Per il Tar gli Ogm di Dalla Libera sono legali, il Ministero no

– Con la sentenza n. 5532 il TAR del Lazio ha annullato il decreto in base al quale nel marzo del 2011 l’allora ministro delle Politiche Agricole aveva negato all’agricoltore friulano Silvano Dalla Libera di seminare una varietà di mais geneticamente modificata nei terreni di sua proprietà. Per fare un breve rewind della grottesca vicenda, diciamo che la sentenza del Tar annulla un decreto che era stato emesso per annullare gli effetti di una sentenza del Consiglio di Stato che annullava il precedente diniego all’autorizzazione di semina che Silvano Dalla Libera aveva regolarmente presentato regolarmente nel lontano 2007.

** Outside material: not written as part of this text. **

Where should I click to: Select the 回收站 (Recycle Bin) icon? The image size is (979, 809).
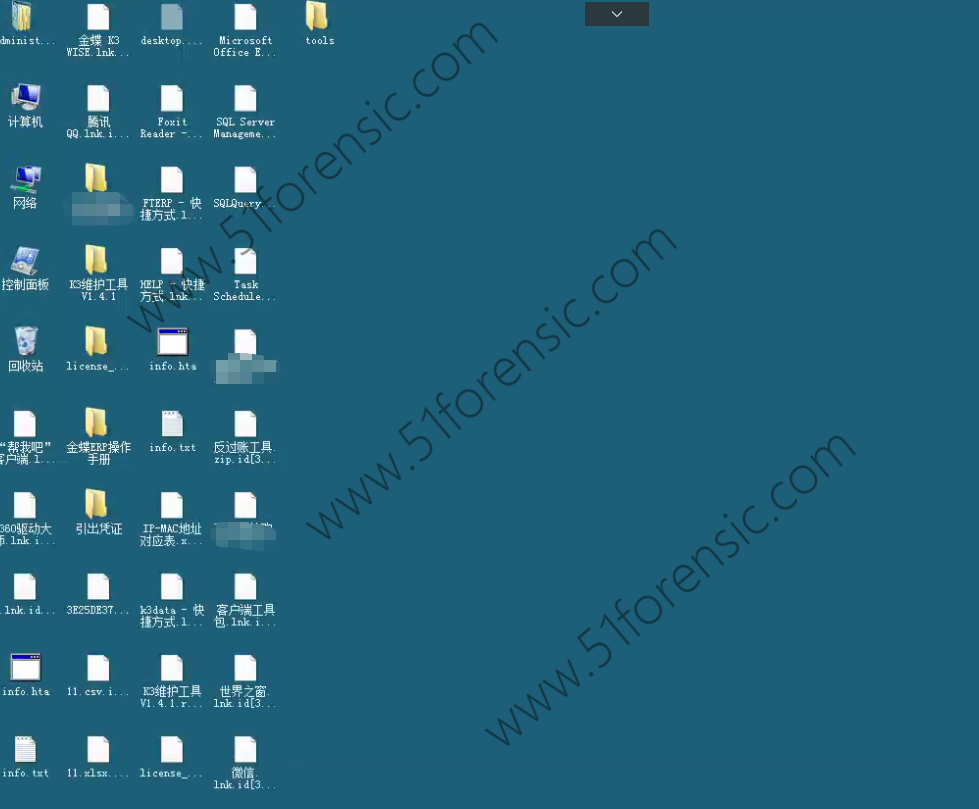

Ci sarebbe quasi da ridere, se questa storia non rivelasse il malcostume (il termine è eufemistico) della nostra classe politica di utilizzare consapevolmente l’attività legislativa, soprattutto i decreti legge, in esplicito contrasto con il diritto nazionale e comunitario, con il solo obbiettivo di guadagnare tempo e ottenere una sospensione del diritto, uno spazio vuoto da riempire, e la cronaca di questi anni lo dimostra, con la prevaricazione e l’abuso.

E’ infatti grazie a quel decreto che qualcuno ha potuto dichiarare illegale la semina di Giorgio Fidenato, che un gruppo di squadristi hanno potuto, con l’esplicita approvazione di Luca Zaia, devastargli la proprietà, e che un giudice si è sentito in diritto di sequestrargli terreni, attrezzature e conto corrente, per evitare la reiterazione di un reato che non è mai esistito.

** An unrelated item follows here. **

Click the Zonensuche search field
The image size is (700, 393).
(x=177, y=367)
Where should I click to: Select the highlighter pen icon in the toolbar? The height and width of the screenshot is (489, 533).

Il tutto mentre, in un estenuante gioco di scaricabarile, le regioni si rifiutavano di redigere i piani di coesistenza tra colture OGM e convenzionali, di loro competenza, e il decreto Zaia imputava proprio all’assenza dei piani l’impossibilità di autorizzare la semina. La sentenza del TAR oggi ribadisce ciò che aveva già stabilito la sentenza del Consiglio Di Stato, cioè che il ministero avrebbe dovuto (e dovrà) supplire alle inadempienze della Conferenza delle Regioni, facendosi carico di stabilire delle regole per la coesistenza dei diversi tipi di coltura e che non possono essere addotte questioni di carattere sanitario o di tutela ambientale (il decreto era stato controfirmato anche da Fazio e dalla Prestigiacomo) dato che quelle sono state già risolte una volta per tutte in sede comunitaria. In aggiunta, e questa forse è la novità più rilevante, stabilisce che Silvano Dalla Libera verrà risarcito del danno subito.

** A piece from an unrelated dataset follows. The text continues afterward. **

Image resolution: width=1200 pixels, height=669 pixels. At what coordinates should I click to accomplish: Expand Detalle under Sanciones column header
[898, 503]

E ora? Come dice Luca Simonetti in un articolo per salmone.org in cui approfondisce il merito della sentenza,

non siamo in presenza di un semplice stallo, ma di una situazione di patente e perfino conclamata illegalità, in cui l’amministrazione statale e quelle regionali hanno già dichiarato chiaro e tondo, e hanno già manifestato ripetutamente, la loro intenzione di non rispettare gli obblighi comunitari e di violare sistematicamente il diritto nazionale, negando, illegittimamente, l’autorizzazione a coltivare una varietà OGM già debitamente autorizzata in sede UE. Dato purtroppo che nulla vieta che la grottesca manfrina già messa in scena da MIPAAF e Regioni a proposito della domanda di Dalla Libera del 2007 si ripeta per ogni successiva domanda di autorizzazione – nulla infatti vieta a MIPAAF e Regioni di inventarsi in futuro altre edificanti variazioni sul tema “gli OGM non possono coesistere con le altre coltivazioni” -, con il bel risultato che le inevitabili pronunzie di annullamento di TAR e Consiglio di Stato arriverebbero comunque a babbo morto (ovvero a anno seminativo già bell’e passato), il rischio è che nulla cambi. Rimane certo la speranza che le cause di risarcimento danni producano condanne tanto sostanziose, anche in termini di danno erariale a carico dei funzionari responsabili, da fungere da serio deterrente; ma è più che lecito dubitarne.

Giusto per la precisione, aggiungiamo che l’argomento dell’impossibilità ad autorizzare le semine dovuta alle inadempienze regionali ci era stato ribadito anche da Antonio Buonfiglio, allora sottosegretario alle Politiche Agricole, in occasione del forum che Libertiamo aveva promosso per stimolare il governo ad autorizzare almeno la ricerca biotech in campo aperto. Non era vero, e lo sapevamo, come anche la sentenza di oggi dimostra.